Radiofrequency ablation for dysplasia in Barrett's esophagus restores ß-catenin activation within esophageal progenitor cells.

ABSTRACT

BACKGROUND AND AIMS: Endoscopic therapies for Barrett's esophagus (BE) associated dysplasia, particularly radiofrequency ablation (RFA), are popular alternatives to surgery. The effect of such therapies on dysplastic stem/progenitor cells (SPC) is unknown. Recent studies suggest that AKT phosphorylation of ß-Catenin occurs in SPCs and may be a marker of activated SPCs. We evaluate the effect of RFA in restoring AKT-mediated ß-Catenin signaling in regenerative epithelium. METHODS: Biopsies were taken from squamous, non-dysplastic BE, dysplastic BE and esophageal adenocarcinoma (EAC). Also, post-RFA, biopsies of endoscopically normal appearing neosquamous epithelium were taken at 3, 6, and 12 months after successful RFA. Immunohistochemistry and Western blot analysis was performed for Pß-Catenin(552) (Akt-mediated phosphorylation of ß-Catenin), Ki-67 and p53. RESULTS: There was no difference in Pß-Catenin552 in squamous, GERD, small bowel and non-dysplastic BE. There was a fivefold increase in Pß-Catenin(552) in dysplasia and EAC compared to non-dysplastic BE (P < 0.05).

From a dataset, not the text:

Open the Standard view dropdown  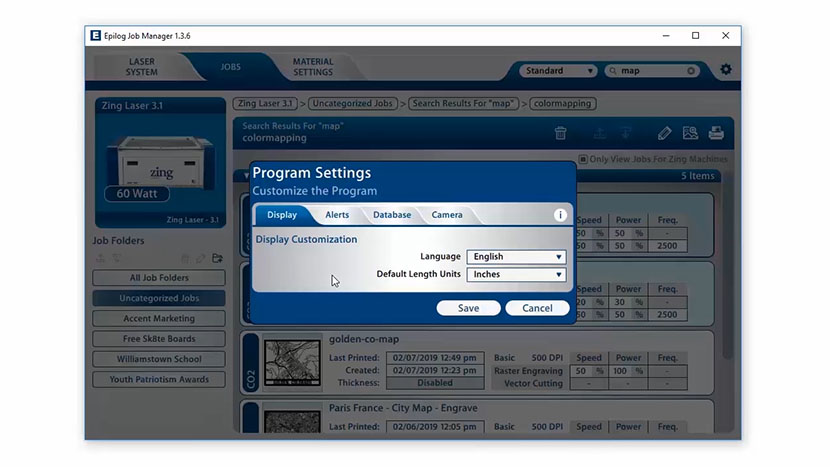tap(558, 71)
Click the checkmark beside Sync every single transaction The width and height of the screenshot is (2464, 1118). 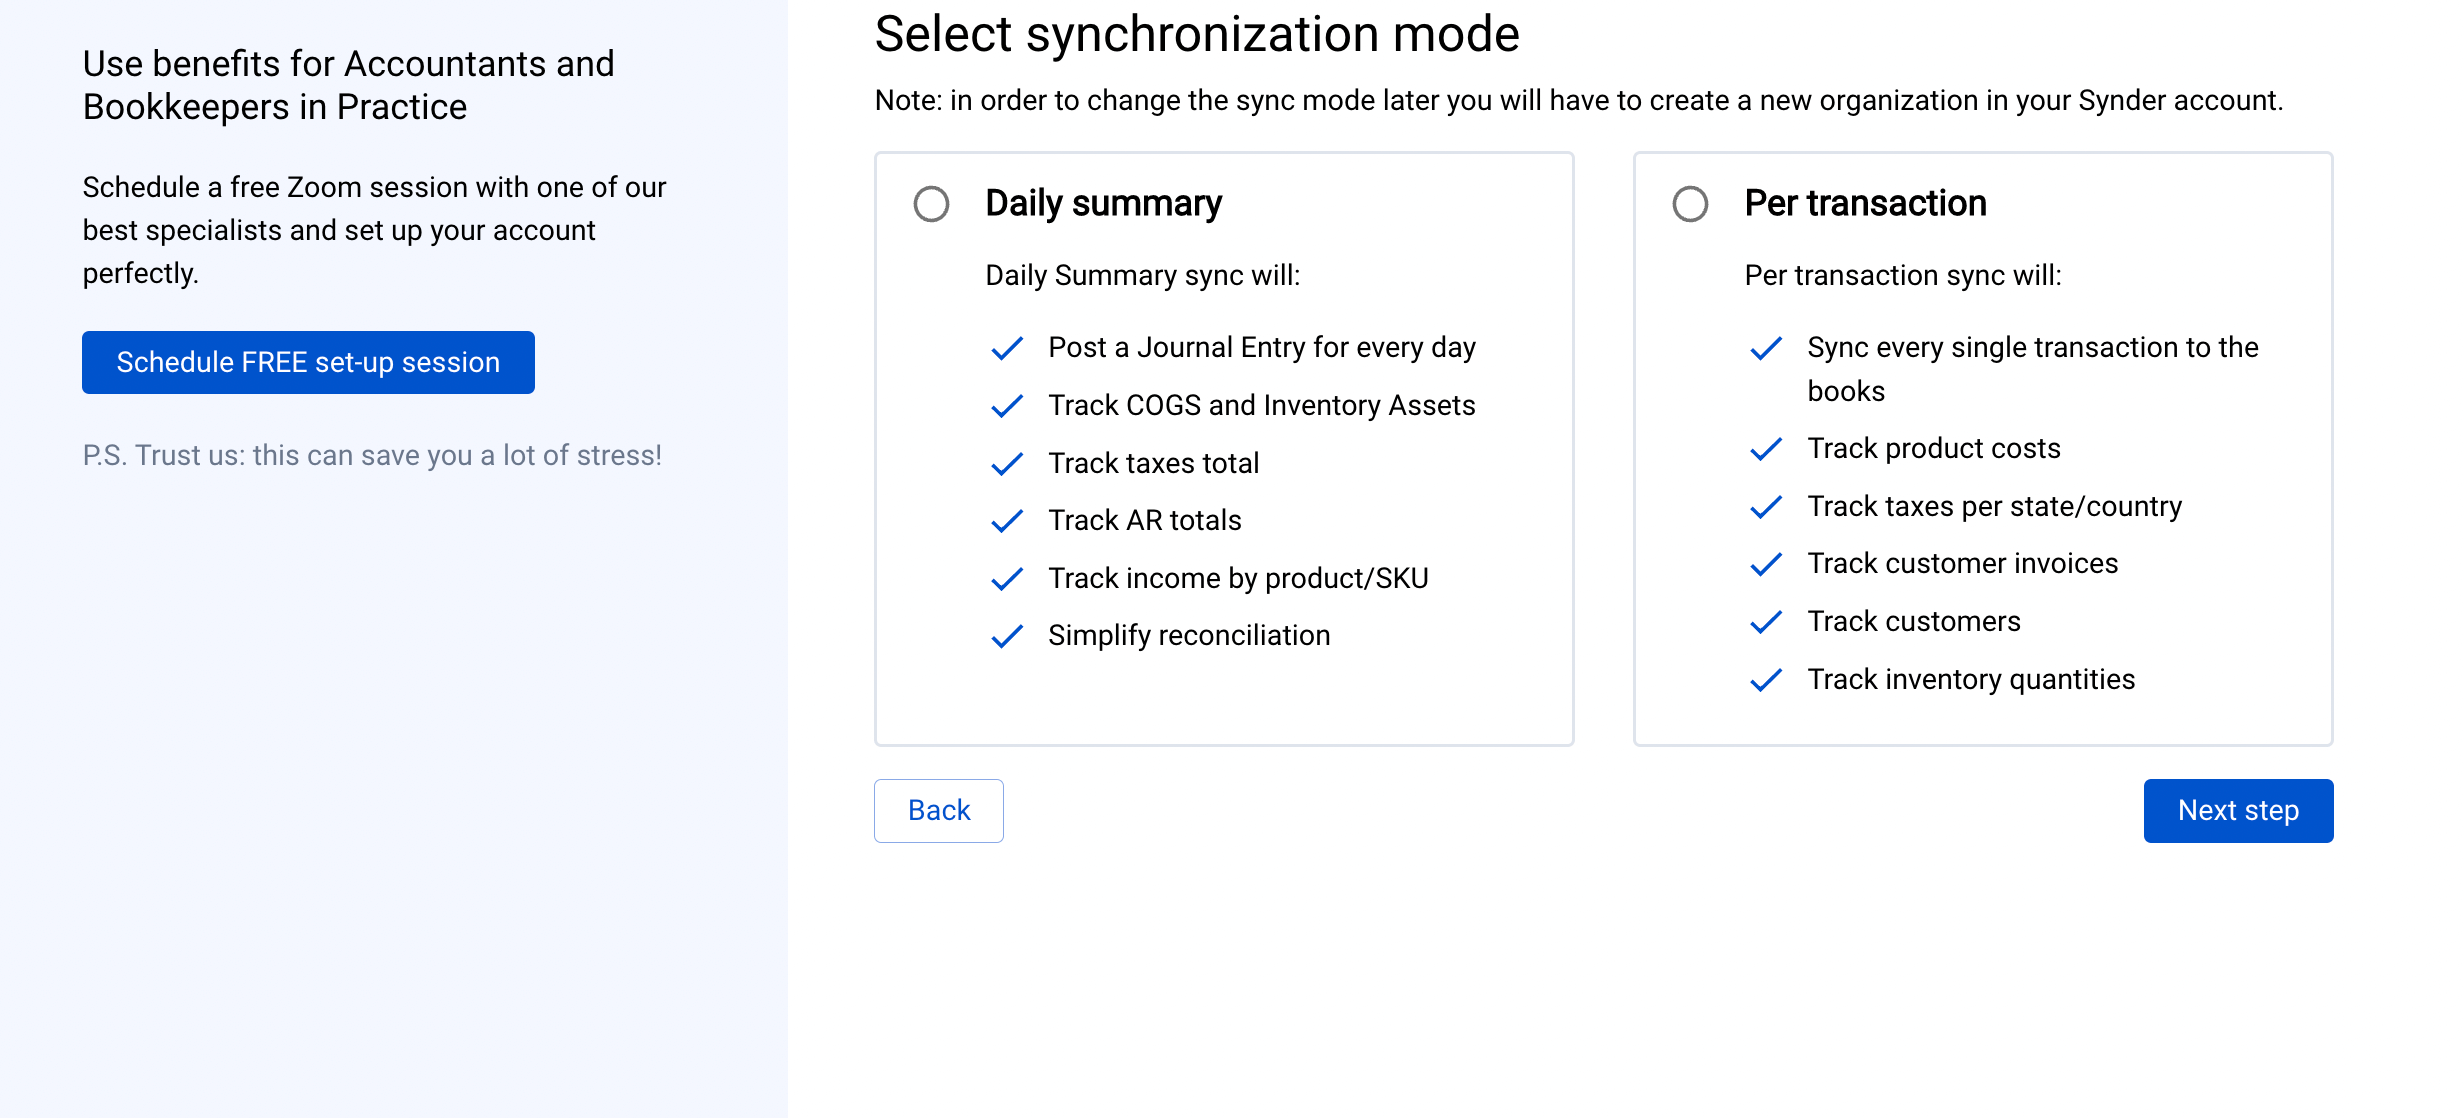(1766, 348)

Also, there was a persistent threefold increase in Pß-Catenin(552) in neosquamous epithelium 3 months after RFA compared to native squamous epithelium (P < 0.05) that correlated with increased Ki-67. Six months after RFA, Pß-Catenin(552) and Ki-67 are similar to native squamous epithelium. CONCLUSIONS: Enhanced AKT-mediated ß-Catenin activation is seen in BE-associated carcinogenesis. Three months after RFA, squamous epithelial growth from SPC populations exhibited increased levels of Pß-Catenin(552). This epithelial response becomes quiescent at 6 months after RFA. These data suggest that elevated Pß-Catenin(552) after RFA denotes a repair response in the neosquamous epithelium 3 months post-RFA.